Turnpike Lands were a group of land tracts granted by the United States Congress to the state of Ohio in 1827 along the path of a proposed road in the northwest corner of the state.

With the Treaty of Greenville in 1795 the Indian Nations ceded southern and eastern Ohio to white settlement. The Treaty of Fort Industry in 1805 moved the boundary westward to a line 120 miles (190 km) west of Pennsylvania, which coincided with the western boundary of the Firelands of the Connecticut Western Reserve. In 1807, the Treaty of Detroit called for the cession of lands northwest of the Maumee River, in Ohio, and mostly in the Michigan Territory. The area between the Maumee River and the 1805 boundary remained Indian Lands, and thus, the United States could not legally build a road connecting settlements in Ohio and the Michigan Territory. This area was also swampy, and would require much engineering effort and funds to cross with a road.

On November 25, 1808, at Brownstown in Michigan Territory, the United States and five nations of Indians signed the Treaty of Brownstown.

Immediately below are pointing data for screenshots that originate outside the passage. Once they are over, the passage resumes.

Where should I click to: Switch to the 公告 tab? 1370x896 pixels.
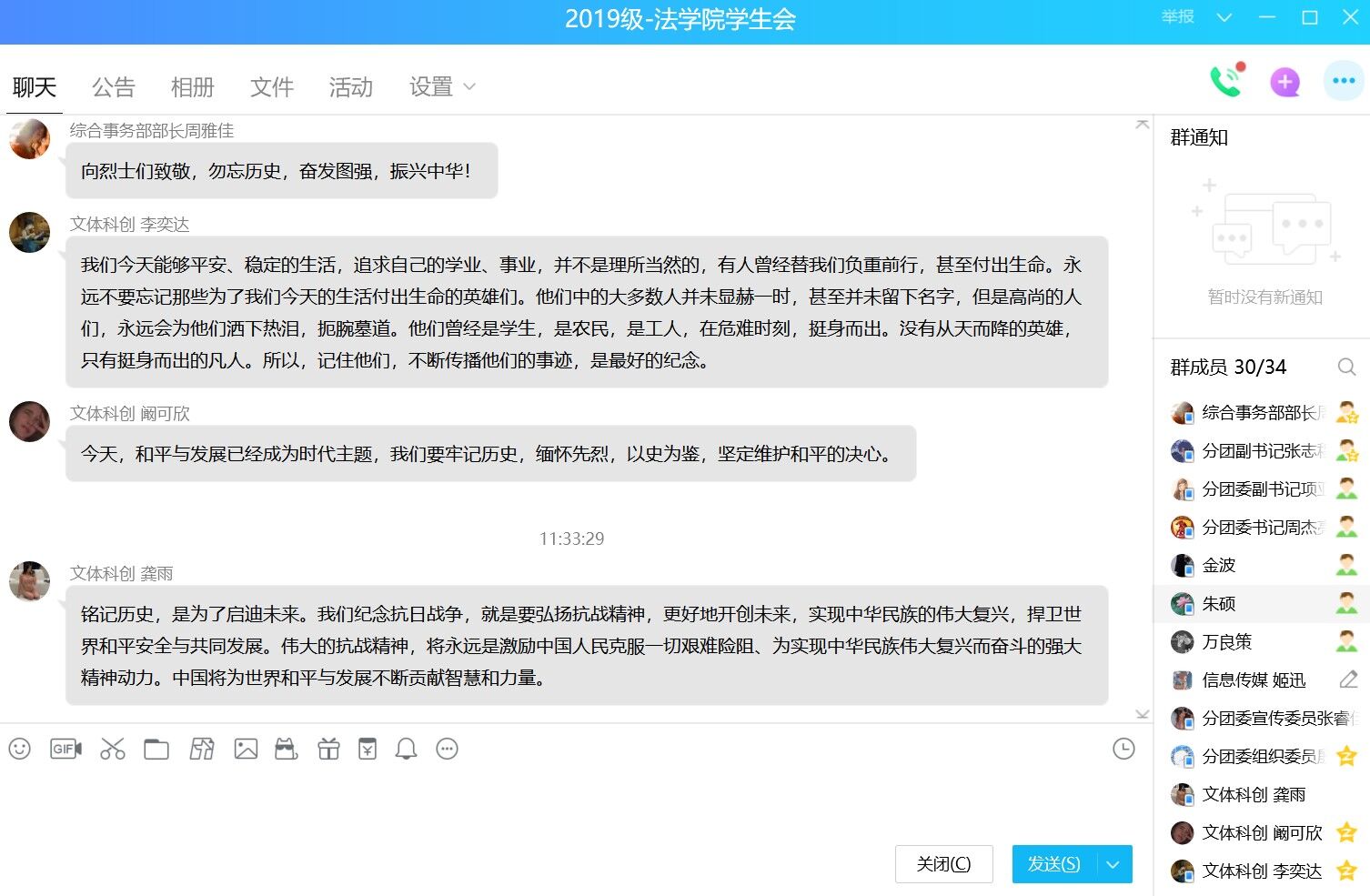coord(113,86)
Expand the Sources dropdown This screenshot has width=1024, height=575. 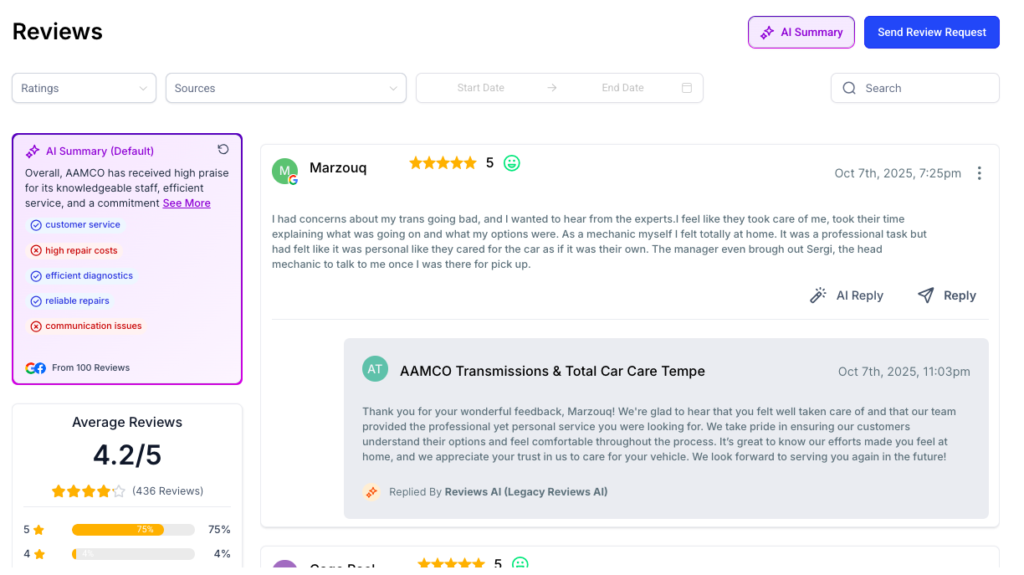286,88
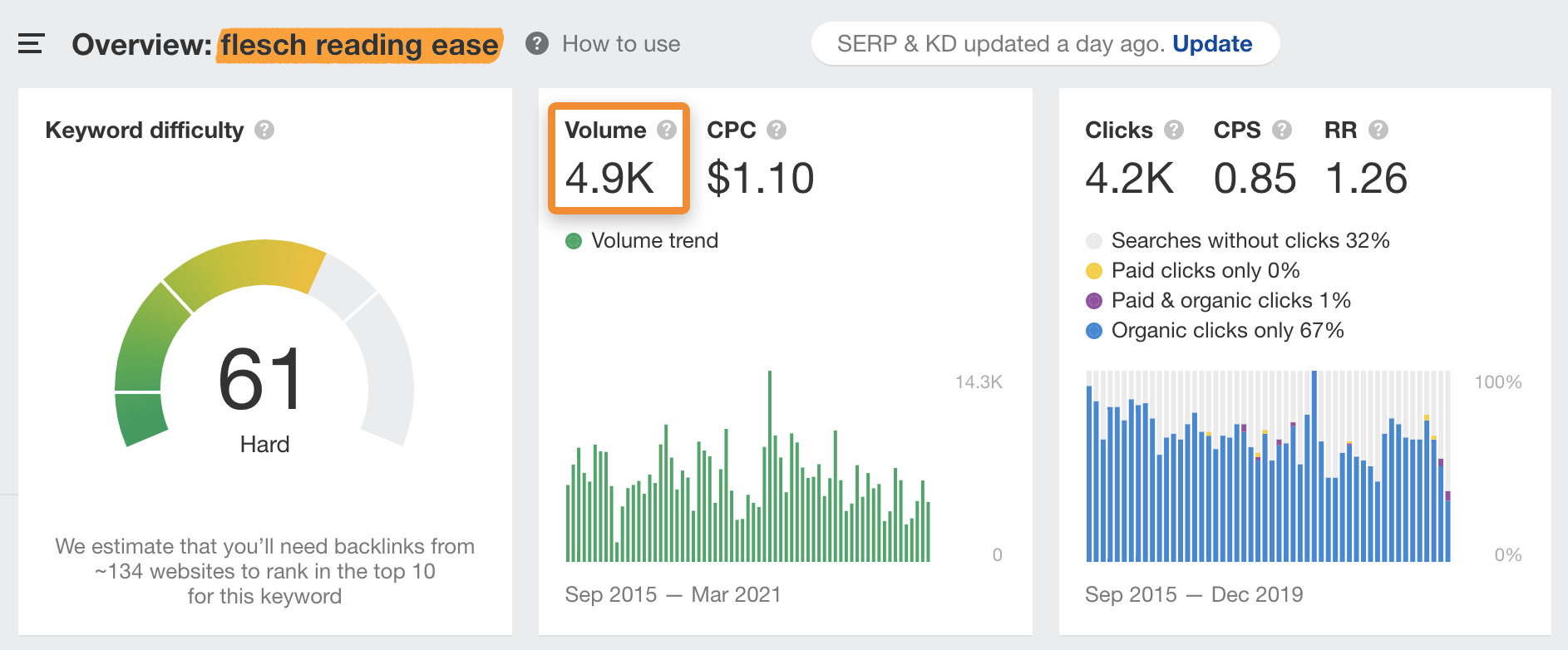Click the RR help question mark
The height and width of the screenshot is (650, 1568).
pyautogui.click(x=1378, y=130)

Article II of the treaty called for the Indian Nations to cede to the United States “…also a tract of land, for a road only, of one hundred twenty feet in weadth, to run southwardly from what is called Lower Sandusky, to the boundary line established by the Treaty of Greenville, with the privilege of taking at all times, such timber and other materials, from the adjacent lands as may be necessary for making and keeping in repair the said road, with the bridges that may be required along the same.”

Lower Sandusky is now called Fremont, Ohio and the boundary line of the Greenville Treaty lies in southern Marion County.